Scan the lines below and report each one containing "from" by copying it.

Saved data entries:
....

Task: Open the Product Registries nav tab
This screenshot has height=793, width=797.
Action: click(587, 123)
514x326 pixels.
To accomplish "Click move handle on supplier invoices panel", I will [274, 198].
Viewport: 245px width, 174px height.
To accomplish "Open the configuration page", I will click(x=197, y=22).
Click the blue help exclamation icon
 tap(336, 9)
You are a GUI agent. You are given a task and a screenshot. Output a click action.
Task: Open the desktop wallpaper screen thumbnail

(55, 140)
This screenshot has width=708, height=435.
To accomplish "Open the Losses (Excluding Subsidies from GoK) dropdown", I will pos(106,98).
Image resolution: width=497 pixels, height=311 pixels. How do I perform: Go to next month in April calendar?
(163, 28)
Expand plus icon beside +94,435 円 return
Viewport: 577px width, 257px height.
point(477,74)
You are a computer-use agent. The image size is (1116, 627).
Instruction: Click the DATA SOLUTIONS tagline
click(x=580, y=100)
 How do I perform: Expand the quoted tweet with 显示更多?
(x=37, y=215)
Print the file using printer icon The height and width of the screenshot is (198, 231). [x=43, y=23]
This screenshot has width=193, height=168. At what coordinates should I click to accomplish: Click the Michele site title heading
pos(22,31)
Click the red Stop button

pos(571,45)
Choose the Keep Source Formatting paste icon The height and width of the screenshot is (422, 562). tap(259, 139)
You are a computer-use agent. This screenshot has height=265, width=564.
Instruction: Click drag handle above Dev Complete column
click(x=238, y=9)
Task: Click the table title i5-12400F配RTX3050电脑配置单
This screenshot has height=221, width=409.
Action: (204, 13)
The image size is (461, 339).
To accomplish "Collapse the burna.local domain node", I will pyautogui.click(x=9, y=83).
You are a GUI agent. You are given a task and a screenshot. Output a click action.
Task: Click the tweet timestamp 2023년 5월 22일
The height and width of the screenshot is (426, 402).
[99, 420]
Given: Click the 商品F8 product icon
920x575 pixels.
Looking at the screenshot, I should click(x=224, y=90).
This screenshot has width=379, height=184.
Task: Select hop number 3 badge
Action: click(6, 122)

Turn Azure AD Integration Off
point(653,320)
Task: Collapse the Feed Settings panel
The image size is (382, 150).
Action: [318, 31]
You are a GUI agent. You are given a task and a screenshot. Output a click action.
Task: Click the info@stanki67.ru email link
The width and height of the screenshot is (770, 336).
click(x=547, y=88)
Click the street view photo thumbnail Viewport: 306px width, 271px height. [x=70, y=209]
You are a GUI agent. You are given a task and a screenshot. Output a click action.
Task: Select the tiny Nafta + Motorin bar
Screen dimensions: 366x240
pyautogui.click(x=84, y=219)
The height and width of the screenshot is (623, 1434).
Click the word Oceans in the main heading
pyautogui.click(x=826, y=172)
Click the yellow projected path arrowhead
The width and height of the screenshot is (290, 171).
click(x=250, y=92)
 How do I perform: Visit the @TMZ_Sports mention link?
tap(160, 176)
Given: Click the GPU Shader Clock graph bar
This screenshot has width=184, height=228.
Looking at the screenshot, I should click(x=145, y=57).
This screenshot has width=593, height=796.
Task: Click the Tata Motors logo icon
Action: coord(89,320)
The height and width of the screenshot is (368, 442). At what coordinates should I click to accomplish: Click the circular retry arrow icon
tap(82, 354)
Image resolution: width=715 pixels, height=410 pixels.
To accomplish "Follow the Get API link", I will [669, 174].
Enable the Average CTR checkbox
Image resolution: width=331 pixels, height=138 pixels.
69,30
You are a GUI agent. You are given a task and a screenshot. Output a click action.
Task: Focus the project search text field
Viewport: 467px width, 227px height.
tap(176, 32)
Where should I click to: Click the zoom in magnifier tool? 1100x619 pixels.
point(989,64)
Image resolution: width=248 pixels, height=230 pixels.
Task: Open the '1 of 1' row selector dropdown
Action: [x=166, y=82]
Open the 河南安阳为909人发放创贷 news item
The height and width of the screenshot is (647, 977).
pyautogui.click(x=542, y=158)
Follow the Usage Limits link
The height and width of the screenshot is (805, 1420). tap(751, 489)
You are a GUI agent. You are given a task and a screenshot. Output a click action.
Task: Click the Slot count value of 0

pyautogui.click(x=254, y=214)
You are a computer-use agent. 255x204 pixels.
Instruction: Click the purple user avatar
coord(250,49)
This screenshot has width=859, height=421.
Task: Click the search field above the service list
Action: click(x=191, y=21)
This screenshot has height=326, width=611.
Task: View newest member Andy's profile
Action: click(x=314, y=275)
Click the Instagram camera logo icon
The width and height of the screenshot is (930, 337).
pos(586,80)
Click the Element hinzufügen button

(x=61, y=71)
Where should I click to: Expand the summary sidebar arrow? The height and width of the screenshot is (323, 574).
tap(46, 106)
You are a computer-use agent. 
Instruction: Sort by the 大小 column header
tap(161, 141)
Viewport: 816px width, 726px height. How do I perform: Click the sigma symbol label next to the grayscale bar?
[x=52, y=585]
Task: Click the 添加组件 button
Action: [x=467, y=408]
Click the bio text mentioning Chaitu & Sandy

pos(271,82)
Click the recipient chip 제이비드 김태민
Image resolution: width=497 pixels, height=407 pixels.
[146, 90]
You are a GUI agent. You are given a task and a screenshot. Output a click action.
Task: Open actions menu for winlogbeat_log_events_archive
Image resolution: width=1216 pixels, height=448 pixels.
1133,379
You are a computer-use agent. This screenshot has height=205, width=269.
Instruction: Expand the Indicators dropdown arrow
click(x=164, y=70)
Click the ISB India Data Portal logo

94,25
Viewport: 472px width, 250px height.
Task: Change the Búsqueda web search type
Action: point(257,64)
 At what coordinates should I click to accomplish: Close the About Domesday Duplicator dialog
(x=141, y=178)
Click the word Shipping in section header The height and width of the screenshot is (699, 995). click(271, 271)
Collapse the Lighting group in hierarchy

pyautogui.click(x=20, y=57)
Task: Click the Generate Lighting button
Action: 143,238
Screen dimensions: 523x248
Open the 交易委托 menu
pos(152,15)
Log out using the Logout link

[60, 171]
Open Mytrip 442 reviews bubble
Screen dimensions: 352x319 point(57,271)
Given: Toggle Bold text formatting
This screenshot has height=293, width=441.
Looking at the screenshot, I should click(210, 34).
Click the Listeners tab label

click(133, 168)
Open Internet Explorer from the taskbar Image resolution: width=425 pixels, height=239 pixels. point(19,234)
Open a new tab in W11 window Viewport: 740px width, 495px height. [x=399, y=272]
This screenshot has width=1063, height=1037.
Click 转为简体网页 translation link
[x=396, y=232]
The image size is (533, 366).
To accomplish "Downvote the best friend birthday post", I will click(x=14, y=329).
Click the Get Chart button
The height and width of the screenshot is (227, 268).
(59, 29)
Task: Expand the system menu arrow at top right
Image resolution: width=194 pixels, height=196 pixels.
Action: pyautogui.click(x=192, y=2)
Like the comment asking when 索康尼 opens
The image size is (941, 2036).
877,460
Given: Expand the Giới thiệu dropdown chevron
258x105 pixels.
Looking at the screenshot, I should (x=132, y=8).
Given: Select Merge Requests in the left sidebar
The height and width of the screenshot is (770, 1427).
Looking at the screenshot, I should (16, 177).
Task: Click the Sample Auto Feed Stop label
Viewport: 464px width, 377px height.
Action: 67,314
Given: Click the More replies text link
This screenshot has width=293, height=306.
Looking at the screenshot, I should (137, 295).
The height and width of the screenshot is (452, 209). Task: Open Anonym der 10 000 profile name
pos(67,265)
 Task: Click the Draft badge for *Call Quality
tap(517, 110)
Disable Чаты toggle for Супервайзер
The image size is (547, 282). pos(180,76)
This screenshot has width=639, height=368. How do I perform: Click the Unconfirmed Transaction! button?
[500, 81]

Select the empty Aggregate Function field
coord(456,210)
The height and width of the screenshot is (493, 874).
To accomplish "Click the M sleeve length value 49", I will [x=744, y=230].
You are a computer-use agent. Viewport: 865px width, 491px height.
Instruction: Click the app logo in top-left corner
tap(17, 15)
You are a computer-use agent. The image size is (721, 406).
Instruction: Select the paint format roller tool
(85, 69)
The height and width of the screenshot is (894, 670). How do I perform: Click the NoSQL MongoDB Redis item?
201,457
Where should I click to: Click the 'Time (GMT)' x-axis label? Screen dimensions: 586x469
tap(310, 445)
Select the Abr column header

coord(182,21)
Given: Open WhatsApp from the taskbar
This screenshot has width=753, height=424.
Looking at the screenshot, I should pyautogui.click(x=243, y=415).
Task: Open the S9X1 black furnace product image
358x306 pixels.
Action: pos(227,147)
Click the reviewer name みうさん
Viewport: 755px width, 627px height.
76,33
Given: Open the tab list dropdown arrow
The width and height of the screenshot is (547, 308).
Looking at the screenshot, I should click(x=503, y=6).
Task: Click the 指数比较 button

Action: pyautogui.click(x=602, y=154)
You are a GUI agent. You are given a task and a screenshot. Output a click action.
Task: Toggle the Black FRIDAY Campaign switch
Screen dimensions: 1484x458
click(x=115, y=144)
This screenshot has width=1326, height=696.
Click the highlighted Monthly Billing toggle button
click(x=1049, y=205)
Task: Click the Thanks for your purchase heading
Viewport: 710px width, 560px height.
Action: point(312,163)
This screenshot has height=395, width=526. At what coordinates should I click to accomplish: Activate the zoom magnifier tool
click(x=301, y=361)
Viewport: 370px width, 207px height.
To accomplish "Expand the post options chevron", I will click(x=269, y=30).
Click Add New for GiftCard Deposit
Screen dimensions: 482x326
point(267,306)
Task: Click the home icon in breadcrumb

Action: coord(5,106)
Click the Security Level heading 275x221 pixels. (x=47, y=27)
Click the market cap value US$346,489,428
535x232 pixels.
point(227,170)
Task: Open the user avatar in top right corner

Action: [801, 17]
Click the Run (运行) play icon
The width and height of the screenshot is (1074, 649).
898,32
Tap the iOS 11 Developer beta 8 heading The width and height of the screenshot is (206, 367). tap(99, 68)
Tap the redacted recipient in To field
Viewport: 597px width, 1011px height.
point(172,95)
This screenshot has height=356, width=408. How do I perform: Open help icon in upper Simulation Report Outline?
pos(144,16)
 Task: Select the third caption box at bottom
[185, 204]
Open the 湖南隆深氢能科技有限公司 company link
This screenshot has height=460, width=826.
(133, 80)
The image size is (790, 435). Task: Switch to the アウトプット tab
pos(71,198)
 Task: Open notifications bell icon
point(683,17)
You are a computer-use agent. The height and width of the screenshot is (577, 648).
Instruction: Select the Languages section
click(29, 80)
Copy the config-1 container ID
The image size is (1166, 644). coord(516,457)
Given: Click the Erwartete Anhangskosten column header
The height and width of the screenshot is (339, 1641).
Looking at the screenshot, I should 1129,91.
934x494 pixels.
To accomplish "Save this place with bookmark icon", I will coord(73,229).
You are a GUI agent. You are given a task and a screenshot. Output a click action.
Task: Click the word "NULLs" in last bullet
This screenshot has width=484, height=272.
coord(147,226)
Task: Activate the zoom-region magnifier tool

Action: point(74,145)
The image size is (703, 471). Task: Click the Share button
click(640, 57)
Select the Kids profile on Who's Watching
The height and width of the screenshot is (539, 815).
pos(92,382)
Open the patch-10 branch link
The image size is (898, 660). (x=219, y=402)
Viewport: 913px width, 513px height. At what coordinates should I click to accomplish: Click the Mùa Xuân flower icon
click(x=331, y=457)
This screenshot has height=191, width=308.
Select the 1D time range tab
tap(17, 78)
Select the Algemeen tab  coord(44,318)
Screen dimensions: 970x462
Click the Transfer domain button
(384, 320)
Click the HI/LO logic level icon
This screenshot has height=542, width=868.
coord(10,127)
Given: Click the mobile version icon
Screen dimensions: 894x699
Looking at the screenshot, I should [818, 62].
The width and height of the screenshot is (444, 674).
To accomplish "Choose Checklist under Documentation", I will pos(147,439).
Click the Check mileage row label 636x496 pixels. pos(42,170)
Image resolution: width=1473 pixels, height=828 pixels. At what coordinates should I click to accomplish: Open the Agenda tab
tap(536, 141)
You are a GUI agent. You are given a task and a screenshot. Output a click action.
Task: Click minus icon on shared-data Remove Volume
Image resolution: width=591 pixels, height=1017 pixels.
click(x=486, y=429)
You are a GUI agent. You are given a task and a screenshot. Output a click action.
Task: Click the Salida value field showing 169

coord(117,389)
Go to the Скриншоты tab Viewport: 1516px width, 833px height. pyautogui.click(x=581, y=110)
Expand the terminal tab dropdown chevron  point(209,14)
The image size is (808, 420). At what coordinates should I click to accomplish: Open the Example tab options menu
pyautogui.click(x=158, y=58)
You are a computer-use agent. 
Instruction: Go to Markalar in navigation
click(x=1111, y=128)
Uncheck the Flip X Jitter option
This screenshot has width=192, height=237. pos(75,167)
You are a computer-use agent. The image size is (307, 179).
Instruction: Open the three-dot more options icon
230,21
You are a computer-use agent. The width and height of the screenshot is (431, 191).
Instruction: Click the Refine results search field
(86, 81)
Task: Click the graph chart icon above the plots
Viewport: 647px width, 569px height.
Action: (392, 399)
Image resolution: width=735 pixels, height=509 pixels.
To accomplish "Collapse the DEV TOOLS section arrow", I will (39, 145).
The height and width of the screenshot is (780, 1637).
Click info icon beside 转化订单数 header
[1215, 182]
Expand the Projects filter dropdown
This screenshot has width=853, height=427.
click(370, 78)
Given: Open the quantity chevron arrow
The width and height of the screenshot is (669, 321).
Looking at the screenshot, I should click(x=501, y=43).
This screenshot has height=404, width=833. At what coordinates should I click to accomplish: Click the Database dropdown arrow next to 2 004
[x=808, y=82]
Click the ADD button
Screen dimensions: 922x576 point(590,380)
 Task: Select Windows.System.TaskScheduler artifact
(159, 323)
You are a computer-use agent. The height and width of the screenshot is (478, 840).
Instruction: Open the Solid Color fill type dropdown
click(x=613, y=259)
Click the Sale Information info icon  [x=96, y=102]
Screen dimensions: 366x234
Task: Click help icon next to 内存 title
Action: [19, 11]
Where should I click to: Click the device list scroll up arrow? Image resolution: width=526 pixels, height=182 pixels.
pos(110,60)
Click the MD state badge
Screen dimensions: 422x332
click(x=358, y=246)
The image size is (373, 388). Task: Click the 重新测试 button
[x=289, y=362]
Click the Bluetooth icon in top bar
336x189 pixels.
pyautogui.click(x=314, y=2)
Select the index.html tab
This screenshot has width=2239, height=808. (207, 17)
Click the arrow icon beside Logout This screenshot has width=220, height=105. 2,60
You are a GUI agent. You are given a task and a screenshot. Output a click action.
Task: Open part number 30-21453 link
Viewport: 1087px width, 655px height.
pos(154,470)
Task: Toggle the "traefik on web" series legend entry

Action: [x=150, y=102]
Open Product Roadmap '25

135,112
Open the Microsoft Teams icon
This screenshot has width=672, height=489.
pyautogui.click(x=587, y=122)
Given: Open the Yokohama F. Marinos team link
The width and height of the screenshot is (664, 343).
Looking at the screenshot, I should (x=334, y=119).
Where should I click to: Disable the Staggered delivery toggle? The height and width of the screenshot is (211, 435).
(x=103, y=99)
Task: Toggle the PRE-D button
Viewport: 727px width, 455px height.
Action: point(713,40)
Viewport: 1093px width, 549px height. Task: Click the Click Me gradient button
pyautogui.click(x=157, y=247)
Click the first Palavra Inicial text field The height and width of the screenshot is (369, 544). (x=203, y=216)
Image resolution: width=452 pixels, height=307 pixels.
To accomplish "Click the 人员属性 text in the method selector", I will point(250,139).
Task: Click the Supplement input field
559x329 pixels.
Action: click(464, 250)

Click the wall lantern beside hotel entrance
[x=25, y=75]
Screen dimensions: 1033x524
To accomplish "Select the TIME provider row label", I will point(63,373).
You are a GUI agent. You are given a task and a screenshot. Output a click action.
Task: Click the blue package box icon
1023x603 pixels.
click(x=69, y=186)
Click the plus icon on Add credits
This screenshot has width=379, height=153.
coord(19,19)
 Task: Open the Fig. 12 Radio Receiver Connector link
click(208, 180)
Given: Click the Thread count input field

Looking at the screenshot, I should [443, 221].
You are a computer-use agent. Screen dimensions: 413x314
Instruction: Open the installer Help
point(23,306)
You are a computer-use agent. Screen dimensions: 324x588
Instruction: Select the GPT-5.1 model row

....

RESPONSE:
To accomplish "Open the Losses (Excluding Subsidies from GoK) dropdown", I will pos(106,98).
Open Internet Explorer from the taskbar Image resolution: width=425 pixels, height=239 pixels. point(19,234)
Given: Open WhatsApp from the taskbar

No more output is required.